"Please, I'll have a sandwich," she said.

Julian ordered it, the stout, a cup of coffee and a liqueur brandy for himself. While the waiter was getting the things he noticed Cuckoo's extreme and active gravity, a gravity which seemed oddly to give her quite a formidable appearance under her feathers. Despite the obvious weariness written on her face, there was somehow a look of energy about her, the aspect of a person full of intention and purpose.

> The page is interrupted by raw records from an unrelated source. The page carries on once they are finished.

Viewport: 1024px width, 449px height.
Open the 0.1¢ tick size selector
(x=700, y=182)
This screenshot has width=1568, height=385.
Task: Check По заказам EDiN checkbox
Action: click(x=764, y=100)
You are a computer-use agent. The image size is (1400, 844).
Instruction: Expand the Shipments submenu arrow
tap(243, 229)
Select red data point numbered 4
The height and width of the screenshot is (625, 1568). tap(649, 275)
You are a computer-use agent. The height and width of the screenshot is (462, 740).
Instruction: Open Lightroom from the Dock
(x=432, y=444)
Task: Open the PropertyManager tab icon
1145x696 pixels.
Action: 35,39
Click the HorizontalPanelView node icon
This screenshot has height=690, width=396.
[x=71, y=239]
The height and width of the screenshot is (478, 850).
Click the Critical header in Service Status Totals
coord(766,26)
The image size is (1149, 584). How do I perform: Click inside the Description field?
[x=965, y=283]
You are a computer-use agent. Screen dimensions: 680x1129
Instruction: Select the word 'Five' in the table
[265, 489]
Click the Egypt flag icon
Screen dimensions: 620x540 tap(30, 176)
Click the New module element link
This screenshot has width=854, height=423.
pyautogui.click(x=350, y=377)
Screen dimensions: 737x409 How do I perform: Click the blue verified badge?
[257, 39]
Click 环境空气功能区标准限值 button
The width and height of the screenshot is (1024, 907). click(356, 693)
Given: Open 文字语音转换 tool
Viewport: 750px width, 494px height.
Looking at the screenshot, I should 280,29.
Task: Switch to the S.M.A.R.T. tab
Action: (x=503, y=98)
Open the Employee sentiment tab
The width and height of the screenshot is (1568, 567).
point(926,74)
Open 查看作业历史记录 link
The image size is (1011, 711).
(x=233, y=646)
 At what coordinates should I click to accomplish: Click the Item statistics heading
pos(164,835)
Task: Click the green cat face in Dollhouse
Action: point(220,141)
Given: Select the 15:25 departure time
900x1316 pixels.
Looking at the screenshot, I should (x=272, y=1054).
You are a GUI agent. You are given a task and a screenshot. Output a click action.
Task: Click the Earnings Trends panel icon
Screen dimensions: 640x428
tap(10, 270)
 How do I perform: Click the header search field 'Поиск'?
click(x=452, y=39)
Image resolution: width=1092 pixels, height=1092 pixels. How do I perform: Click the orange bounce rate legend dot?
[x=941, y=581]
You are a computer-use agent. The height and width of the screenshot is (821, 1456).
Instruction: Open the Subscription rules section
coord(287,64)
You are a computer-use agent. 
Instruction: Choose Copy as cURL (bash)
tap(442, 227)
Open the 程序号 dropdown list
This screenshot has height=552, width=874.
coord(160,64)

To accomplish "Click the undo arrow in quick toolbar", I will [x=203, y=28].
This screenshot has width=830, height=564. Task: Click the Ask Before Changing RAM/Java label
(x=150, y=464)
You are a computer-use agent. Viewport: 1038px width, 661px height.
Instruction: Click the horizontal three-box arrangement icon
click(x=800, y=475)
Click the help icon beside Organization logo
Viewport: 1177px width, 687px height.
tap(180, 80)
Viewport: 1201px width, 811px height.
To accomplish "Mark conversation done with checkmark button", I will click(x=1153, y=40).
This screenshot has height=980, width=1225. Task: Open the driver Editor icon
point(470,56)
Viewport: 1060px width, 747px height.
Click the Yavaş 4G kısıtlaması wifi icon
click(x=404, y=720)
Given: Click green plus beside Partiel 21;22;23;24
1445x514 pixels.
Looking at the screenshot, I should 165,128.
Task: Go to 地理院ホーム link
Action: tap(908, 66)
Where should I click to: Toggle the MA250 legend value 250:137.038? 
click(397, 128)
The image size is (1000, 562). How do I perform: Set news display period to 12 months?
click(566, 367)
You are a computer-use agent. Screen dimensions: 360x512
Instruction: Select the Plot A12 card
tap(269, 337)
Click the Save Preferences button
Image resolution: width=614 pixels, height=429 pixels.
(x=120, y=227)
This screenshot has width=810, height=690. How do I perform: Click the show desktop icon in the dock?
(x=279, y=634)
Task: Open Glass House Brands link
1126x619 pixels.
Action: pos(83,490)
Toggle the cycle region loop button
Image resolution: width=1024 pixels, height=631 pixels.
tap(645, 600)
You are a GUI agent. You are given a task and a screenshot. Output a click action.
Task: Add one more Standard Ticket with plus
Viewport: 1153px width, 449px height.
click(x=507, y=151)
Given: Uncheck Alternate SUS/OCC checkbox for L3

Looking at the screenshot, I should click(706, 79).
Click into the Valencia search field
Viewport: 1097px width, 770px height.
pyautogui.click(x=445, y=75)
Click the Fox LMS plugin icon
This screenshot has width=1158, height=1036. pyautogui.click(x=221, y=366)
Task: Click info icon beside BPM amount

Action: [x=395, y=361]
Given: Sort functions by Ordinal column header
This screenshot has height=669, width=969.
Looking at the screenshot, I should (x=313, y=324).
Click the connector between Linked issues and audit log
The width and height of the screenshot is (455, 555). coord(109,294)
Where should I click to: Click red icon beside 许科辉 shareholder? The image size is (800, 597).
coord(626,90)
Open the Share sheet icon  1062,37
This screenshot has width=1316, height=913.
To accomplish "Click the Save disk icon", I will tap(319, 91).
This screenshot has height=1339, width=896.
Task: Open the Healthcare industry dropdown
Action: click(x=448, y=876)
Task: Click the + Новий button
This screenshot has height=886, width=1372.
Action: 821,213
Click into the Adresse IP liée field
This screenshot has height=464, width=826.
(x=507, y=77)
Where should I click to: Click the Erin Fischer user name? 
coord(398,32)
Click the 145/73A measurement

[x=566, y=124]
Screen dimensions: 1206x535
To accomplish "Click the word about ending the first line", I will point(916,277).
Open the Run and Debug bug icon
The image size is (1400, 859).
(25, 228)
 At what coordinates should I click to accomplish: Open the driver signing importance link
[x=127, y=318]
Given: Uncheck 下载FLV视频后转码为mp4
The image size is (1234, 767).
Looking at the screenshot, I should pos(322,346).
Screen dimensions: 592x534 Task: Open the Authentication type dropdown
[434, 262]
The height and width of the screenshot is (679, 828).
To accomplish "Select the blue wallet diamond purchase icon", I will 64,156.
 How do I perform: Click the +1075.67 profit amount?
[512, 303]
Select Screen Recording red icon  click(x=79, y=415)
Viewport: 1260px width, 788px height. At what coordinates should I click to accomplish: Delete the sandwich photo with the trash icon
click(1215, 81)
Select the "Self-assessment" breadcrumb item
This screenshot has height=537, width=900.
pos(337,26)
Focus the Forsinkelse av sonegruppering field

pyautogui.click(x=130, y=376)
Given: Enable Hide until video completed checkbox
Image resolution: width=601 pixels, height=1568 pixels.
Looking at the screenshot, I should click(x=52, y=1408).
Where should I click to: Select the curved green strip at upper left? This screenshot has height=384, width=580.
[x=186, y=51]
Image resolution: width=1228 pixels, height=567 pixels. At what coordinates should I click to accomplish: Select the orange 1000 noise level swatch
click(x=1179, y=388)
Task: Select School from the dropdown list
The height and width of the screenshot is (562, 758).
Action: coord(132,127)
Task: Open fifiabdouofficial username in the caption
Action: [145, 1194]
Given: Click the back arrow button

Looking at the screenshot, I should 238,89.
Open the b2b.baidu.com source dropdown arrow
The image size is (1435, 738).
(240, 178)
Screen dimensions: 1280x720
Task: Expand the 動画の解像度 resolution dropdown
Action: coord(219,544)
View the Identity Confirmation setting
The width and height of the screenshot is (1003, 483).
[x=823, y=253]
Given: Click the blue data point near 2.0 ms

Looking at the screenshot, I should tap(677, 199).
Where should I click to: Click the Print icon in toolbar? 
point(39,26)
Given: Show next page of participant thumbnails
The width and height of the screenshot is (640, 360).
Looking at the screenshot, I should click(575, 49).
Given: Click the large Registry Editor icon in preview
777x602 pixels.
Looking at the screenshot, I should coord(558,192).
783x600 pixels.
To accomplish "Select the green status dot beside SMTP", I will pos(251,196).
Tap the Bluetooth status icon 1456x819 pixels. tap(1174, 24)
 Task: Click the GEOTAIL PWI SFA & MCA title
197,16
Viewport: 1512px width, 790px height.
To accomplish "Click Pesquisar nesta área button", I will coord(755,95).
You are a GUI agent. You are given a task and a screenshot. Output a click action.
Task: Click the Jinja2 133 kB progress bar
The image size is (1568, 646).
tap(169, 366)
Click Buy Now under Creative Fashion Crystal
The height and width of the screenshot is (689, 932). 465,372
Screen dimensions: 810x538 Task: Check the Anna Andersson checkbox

"Why, Cuckoo," he said, "you look like a young judge about to deliver a sentence on somebody."

And indeed that was just how her expression and pose behind the marble-topped table affected him. Just then the waiter brought the stout and the other things. Cuckoo removed her cheap kid gloves, took the tumbler in her thin fingers and sipped at it. After a sip or two she put the glass down, and said to Julian:

"I say."

"Well?"

"What are you about to-night?"

The question came from her painted lips very sternly. It seemed addressed by one who had a right to condemn, and who was going to exercise that right. Julian was astonished by her tone, and had an instant's inclination to resent it. But then he thought that there was nothing in the words themselves, and that the odd manner probably sprang simply from fatigue or some other womanish, undivined cause. So he answered:

"Just taking a stroll. It's so fine," and began to drink his coffee.

But Cuckoo quickly showed that her manner meant all that it had seemed to say.